§ **SOURCE EXCERPT**:
-- START --

On Fri, Jul 25, 2003 at 09:57:52PM +0200, Jurriaan wrote:
> of messages? I'm now at 22k of dmesg, including raid, usb, apic etc, for
> a single CPU system.

And you want more static buffers to store that in than now?  Many people
won't like that.

You'd do better to have a boot time command line option to limit printk
messages to err, or above.  Most of the printk messages have been given a
severity already, so this shouldn't be a problem, and it will probably
uncover some errors in the severity of certain messages.

Anyway, there are other ways to peel this union, including having the
messages to to tty2 instead of console (I've seen patches for this posted
before).

^ permalink raw reply	[flat|nested] 4+ messages in thread

* Re: cutting down on boot messages
  2003-07-25 20:04 ` Mike Fedyk
@ 2003-07-25 21:09   ` Krzysztof Halasa
  0 siblings, 0 replies; 4+ messages in thread
From: Krzysztof Halasa @ 2003-07-25 21:09 UTC (permalink / raw)
  To: Mike Fedyk; +Cc: Jurriaan, linux-kernel

Mike Fedyk <mfedyk@matchmail.com> writes:

> You'd do better to have a boot time command line option to limit printk
> messages to err, or above.  Most of the printk messages have been given a
> severity already, so this shouldn't be a problem, and it will probably
> uncover some errors in the severity of certain messages.

Right.
In fact I'd rather leave the console printing KERN_INFO and make sure
the (debug) messages are really KERN_DEBUG. This way we wouldn't have
much noise with normal boot, but we could see KERN_DEBUG when something
goes wrong (and the kernel is being told to print everything).

-- END --

§ **SET TASKS**:
- 1) Summarize the mailing list excerpt in two sentences.
- 2) In the mailing list excerpt, what level does Mike Fedyk propose a boot-time option should limit printk messages to?
- 3) Reproduce the mailing list excerpt from "On Fri, Jul" up to and including "won't like that.".

§ **GIVEN ENTRIES**:

-- START --

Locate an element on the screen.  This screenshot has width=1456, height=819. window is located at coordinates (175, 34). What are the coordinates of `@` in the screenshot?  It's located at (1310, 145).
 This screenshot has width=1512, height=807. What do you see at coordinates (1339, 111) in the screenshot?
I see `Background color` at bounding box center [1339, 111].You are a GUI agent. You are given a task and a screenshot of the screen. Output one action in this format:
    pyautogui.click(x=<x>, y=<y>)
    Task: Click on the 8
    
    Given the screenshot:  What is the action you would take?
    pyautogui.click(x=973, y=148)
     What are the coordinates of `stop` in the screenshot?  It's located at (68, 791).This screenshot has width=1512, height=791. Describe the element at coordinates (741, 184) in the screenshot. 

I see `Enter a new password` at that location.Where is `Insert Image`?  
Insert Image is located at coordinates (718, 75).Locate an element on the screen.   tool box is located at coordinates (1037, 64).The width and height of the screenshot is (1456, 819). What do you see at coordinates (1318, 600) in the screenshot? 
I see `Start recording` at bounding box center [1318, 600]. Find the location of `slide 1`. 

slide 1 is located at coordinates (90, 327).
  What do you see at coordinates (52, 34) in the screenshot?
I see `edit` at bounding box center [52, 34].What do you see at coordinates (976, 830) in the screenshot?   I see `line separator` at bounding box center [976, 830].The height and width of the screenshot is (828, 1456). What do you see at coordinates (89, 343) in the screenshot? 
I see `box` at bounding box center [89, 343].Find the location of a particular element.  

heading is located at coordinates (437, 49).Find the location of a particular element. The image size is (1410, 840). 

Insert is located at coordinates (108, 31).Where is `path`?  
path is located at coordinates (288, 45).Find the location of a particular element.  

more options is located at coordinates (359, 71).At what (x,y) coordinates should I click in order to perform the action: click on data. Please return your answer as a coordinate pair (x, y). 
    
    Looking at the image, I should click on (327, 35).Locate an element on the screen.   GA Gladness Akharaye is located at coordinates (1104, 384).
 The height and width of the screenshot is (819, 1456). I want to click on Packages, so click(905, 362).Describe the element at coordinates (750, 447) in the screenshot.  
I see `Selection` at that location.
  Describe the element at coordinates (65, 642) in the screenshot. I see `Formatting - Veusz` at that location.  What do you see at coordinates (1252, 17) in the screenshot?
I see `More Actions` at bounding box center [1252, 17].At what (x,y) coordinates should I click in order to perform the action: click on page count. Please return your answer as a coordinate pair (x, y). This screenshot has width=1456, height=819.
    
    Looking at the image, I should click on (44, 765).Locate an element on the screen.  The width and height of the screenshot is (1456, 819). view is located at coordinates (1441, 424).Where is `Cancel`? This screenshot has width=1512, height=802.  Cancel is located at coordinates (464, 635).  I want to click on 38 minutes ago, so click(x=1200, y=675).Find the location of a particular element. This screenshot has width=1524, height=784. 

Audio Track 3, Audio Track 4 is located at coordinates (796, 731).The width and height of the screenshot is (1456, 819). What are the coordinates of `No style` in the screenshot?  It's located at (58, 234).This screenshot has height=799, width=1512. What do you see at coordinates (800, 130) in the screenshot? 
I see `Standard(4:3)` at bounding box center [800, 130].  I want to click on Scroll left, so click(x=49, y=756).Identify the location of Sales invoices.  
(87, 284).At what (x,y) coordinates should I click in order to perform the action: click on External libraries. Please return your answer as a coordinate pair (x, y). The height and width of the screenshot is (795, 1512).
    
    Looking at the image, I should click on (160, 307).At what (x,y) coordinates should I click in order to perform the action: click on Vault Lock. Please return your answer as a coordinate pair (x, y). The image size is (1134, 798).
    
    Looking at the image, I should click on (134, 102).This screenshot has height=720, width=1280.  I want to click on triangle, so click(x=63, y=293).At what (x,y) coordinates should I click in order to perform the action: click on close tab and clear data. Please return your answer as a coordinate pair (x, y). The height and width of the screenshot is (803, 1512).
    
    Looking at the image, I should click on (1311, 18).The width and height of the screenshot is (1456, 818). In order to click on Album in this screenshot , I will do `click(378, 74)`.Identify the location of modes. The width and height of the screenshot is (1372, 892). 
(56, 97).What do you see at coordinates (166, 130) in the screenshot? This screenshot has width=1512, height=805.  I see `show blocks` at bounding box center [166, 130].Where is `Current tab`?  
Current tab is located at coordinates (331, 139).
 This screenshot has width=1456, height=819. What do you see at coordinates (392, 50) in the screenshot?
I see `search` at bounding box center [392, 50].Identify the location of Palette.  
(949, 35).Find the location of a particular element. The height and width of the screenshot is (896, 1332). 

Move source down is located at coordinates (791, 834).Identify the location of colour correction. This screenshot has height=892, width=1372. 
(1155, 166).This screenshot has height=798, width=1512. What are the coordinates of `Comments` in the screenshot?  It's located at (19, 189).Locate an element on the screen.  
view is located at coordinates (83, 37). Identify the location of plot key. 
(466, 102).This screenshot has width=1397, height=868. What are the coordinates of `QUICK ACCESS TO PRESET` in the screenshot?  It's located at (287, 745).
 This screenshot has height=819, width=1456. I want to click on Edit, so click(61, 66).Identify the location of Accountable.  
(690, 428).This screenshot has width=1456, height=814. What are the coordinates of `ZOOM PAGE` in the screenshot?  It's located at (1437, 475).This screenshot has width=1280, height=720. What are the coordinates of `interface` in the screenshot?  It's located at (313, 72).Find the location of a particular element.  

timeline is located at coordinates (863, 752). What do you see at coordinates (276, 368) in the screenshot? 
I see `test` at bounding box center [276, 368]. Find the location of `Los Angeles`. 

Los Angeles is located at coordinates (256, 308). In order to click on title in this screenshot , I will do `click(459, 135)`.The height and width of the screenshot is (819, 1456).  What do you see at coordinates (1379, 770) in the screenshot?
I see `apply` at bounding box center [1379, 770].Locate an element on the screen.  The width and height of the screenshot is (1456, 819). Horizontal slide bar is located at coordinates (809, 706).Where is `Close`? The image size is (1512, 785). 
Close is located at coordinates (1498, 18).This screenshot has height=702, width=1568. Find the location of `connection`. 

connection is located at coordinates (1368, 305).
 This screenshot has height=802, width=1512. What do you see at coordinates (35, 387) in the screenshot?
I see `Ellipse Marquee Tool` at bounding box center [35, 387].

-- END --

§ **RESULTS**:
- 1) Mike Fedyk argues against adding more static buffers for boot messages. He suggests a boot-time command line option that limits printk messages to err or above, and Krzysztof Halasa agrees but would rather keep the console printing KERN_INFO and make sure debug messages are really KERN_DEBUG, so that normal boot is quiet while KERN_DEBUG can still be shown when something goes wrong.

- 2) Err, or above.

- 3)
On Fri, Jul 25, 2003 at 09:57:52PM +0200, Jurriaan wrote:
> of messages? I'm now at 22k of dmesg, including raid, usb, apic etc, for
> a single CPU system.

And you want more static buffers to store that in than now?  Many people
won't like that.